Spaying and neutering is the single most important step you can take to help solve his heart-breaking problem. It’s better for your pet – and it makes a better pet for you. Let’s shed some light on some common myths associated with sterilization.
MYTH: My pet will get fat and lazy.
FACT: Most pets get fat and lazy because their owners give them too much food and too little exercise.
MYTH: It’s better for a female pet to have one litter before being sterilized.
FACT: Medical evidence shows that females spayed before their first heat are typically healthier. We recommend spaying and neutering between 4 and 6 months of age.
MYTH: It’s good for my children to experience the miracle of birth.
FACT: Even if they are able to see a pet give birth – which is unlikely, since it usually occurs at night and in seclusion – the lesson children should learn is that the real miracle of life itself, and preventing the birth of some pets can save the lives of many others.
MYTH: Neutering makes a dog or cat feel like less of a male.
FACT: Pets don’t have any concept of sexual identity or ego. He won’t suffer any emotional reaction or identity crisis when neutered.
MYTH: My pet is so great; I can’t wait to have a little one just like her.
FACT: Professional animal breeders who follow generations of bloodlines can’t guarantee they will get just what they want out of a particular litter. An individual pet owner’s chances are even slimmer. In fact, an entire litter of puppies or kittens might receive all of the mother’s (and her mate’s) worse characteristics.
MYTH: It’s too expensive to have my pet sterilized.

• **DATASET EXTRACT**
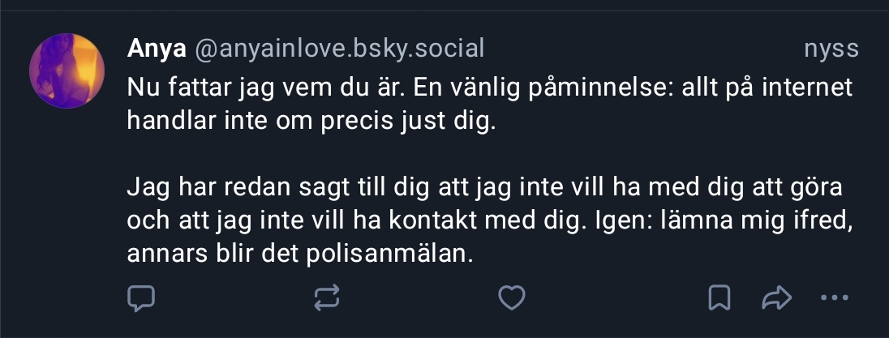Bookmark this post
Viewport: 889px width, 338px height.
[719, 298]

• **TASK TO COMPLETE**
Rewrite the spay and neuter myths text starting at "MYTH: My pet will" and ending at "miracle of birth.", replacing "lazy" with "inactive".

• **TASK RESULT**
MYTH: My pet will get fat and inactive.
FACT: Most pets get fat and inactive because their owners give them too much food and too little exercise.
MYTH: It’s better for a female pet to have one litter before being sterilized.
FACT: Medical evidence shows that females spayed before their first heat are typically healthier. We recommend spaying and neutering between 4 and 6 months of age.
MYTH: It’s good for my children to experience the miracle of birth.